If you’ve been diagnosed with a cataract in your eye, you’re probably wondering what’s involved in the surgery and recovery. Human nature being what it is, the thing that concerns most people (apart from risk of complications) is ‘will it hurt?’ This post addresses this frequently asked question.
Does the procedure itself hurt?
One of the big differences when your eye has cataract surgery (compared to laser eye surgery) is that you are sedated. This is not a general anaesthetic, and you do remain awake during the procedure, but a gentle sedation given through a vein in your arm. Apart from the prick of a tiny needle, which most people don’t feel, there is no discomfort associated with sedation, which puts you into a ‘twilight’ state. While you can still respond to basic instructions from the surgeon, such as ‘look at the light,’ you will often have little memory of the procedure afterwards. One minute you’re talking to the anaesthetist, the next you are being offered tea and refreshments after your procedure is complete.

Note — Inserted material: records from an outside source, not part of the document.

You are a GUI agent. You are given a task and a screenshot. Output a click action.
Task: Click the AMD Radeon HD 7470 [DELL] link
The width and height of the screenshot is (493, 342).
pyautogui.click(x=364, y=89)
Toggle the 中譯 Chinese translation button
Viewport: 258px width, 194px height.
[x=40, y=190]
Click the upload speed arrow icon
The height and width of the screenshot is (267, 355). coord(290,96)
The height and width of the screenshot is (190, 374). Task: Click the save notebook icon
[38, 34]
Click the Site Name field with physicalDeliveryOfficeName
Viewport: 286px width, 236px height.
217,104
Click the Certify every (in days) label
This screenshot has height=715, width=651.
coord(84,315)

Are My Eyes Completely Numbed?
Yes. The eyes are numbed with topical local anaesthetic eye drops. These drops are applied well in advance of surgery and topped up regularly, so there is no pain sensation.
What about afterwards?
Your eyes undergo quite a lot during any procedure, even a micro-surgical procedure like cataract surgery:
- the eyelids are held apart with a speculum
- the area around the eyes is disinfected to protect against infection from the normal bacteria present on your skin
- a cocktail of eye drops is added, some of which can upset the tear-film’s delicate balance
All of this, as well as the manipulation of the eye during the procedure, can lead to inflammation afterwards. This is very well managed with anti-inflammatory eye drops.
There are two kinds of anti-inflammatory eye drops used; one is a corticosteroid (usually Maxidex or Pred Forte) and one is a non-steroidal anti-inflammatory – or NSAID – eye drop. These drops dampen down (or switch off) the body’s natural inflammation reaction to the surgery. If they are not used as directed, this can lead to inflammation in the eye, which includes symptoms of pain, redness and light-sensitivity (glare). These drops are usually used for a couple of weeks after your procedure and slowly tapered off, by which time your eyes feel comfortable. Very specific instructions about these drops are given to you after your procedure. You also use an antibiotic drop to protect the eye from getting an infection during the healing period.

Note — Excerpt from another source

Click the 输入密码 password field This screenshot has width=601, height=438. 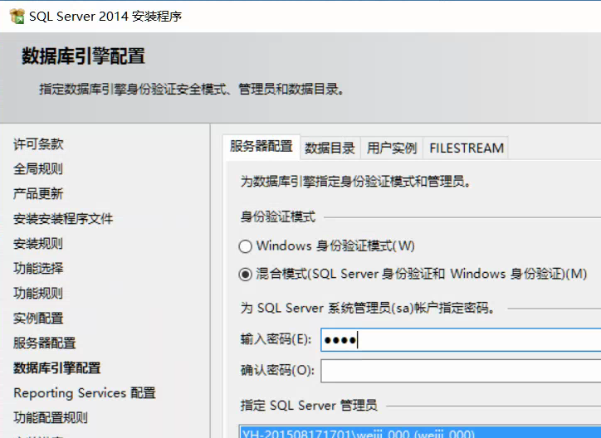[460, 340]
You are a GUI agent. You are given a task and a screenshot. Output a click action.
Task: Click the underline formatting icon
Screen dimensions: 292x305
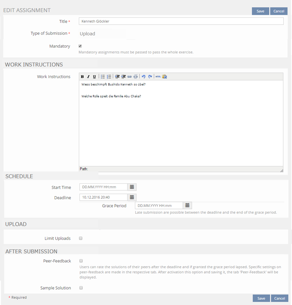94,77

What if I’m Getting Pain In My Eye Days Later?
The modern cataract micro-surgery technique is one of the safest procedures you can have and is performed on average once every 30 minutes in Australia. Complications are rare but they can happen and your risk of having one depends on a number of factors that will be discussed with you at your initial consultation with the surgeon. The most common reason for pain after surgery is inflammation.
Using your steroid and NSAID drops exactly as directed is essential to a smooth recovery. If you are using them as directed and your eye is still painful, or becomes painful a few days after surgery, it is essential to return to your surgeon for review to find out what’s causing the pain. Infections after cataract surgery are very rare but they are possible and can be very serious. Using your antibiotic drops helps protect the eye from infection. As surgeons, we have a very low threshold for seeing a patient again after cataract surgery if they are experiencing pain, redness or blurry vision, especially if this has developed after a few days. If you’re ever in doubt, return to the clinic.